The lechuza reared back, almost mirroring his earlier movements, flicking open a single curved, black talon. 

The world turned upside down. Thornsong hit the ground, hard, and the lechuza’s feathers bit through the back of his war shirt. Razz stood over them both, rotten log held out like a club. He raised it overhead for another swing. 

The lechuza was faster. One wing was pinned beneath it, but the other pinwheeled wildly. A talon sunk through Razz’s foot and into the pine straw beneath it. 

Razz roared - a sound Thornsong hadn’t heard in a long, long time.

The log came down. The lechuza was trapped, one wing crushed against the ground, the other stuck in Razz’s massive foot. 

Thornsong saw the dagger above his head. He strained for it, palmed it, and brought up his arm in an arc directly between those lurid yellow eyes. 

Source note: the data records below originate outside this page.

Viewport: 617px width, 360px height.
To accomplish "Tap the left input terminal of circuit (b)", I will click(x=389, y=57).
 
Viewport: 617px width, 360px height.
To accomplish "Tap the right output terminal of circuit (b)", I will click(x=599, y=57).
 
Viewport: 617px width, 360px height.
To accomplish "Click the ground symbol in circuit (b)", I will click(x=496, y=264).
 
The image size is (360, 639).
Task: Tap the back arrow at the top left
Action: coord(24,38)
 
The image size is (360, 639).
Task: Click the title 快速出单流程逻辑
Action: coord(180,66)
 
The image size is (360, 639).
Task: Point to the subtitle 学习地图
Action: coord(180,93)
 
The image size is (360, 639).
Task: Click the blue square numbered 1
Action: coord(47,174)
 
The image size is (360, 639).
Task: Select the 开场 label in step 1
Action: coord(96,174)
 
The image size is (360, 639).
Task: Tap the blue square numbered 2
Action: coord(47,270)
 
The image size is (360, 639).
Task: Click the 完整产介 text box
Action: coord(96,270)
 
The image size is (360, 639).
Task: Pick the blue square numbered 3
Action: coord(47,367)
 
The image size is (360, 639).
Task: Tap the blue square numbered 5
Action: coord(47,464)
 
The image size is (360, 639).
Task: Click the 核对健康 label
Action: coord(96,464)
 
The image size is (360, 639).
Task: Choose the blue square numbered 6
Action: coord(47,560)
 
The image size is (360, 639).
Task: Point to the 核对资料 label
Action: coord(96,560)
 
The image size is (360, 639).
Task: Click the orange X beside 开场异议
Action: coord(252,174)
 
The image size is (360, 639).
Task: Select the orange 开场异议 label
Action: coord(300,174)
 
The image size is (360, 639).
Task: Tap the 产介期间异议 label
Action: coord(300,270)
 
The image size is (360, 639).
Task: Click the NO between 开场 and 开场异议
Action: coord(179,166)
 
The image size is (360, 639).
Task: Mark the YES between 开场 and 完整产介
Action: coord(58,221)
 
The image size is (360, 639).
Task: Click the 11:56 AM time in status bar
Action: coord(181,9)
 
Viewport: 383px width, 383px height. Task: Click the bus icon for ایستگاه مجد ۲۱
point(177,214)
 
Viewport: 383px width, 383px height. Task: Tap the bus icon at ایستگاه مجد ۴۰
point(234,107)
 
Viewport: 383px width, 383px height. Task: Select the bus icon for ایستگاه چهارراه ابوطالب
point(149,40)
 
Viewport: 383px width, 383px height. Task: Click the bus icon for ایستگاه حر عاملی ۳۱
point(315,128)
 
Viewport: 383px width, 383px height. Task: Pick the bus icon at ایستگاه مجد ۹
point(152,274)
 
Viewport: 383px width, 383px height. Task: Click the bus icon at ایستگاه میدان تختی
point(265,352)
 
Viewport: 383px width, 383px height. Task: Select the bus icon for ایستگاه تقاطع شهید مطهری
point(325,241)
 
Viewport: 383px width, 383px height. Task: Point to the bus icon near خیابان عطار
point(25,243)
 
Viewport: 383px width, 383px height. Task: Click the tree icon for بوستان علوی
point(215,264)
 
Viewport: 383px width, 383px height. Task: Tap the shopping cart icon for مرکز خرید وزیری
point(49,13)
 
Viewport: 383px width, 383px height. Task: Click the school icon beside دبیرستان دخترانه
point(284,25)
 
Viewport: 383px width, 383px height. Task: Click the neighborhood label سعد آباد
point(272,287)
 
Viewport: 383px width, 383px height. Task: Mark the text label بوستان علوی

The lechuza squawked and pulled its talon from Razz’s foot. The log came down again, and again, and again. Feathers came loose and started to drift in the light remaining from the failing grease fire. 

Again. And again. And again. 

“Enough,” said Thornsong. The squawking had stopped. 

The lechuza was a ruined heap on the forest floor. Black blood trickled from its joints where ivory splinters of bone poked through. The beak was open and leaking. The yellow eyes went dull.

Thornsong stood and winced. 

Razz tossed the log into the trees and rounded on him. 

“You burned our food,” he panted. “And my foot hurts.”

Thornsong smiled. 

“Let’s get another fire going - a good one - and get ourselves patched up. We’ll burn the carcass tomorrow and harvest the feathers. I think I’m going to want a shield.”

“And the food?” he said. 

“I’m sure the lake tribe will be more than happy to fill our packs when we bring them the child-killer’s head in the morning.”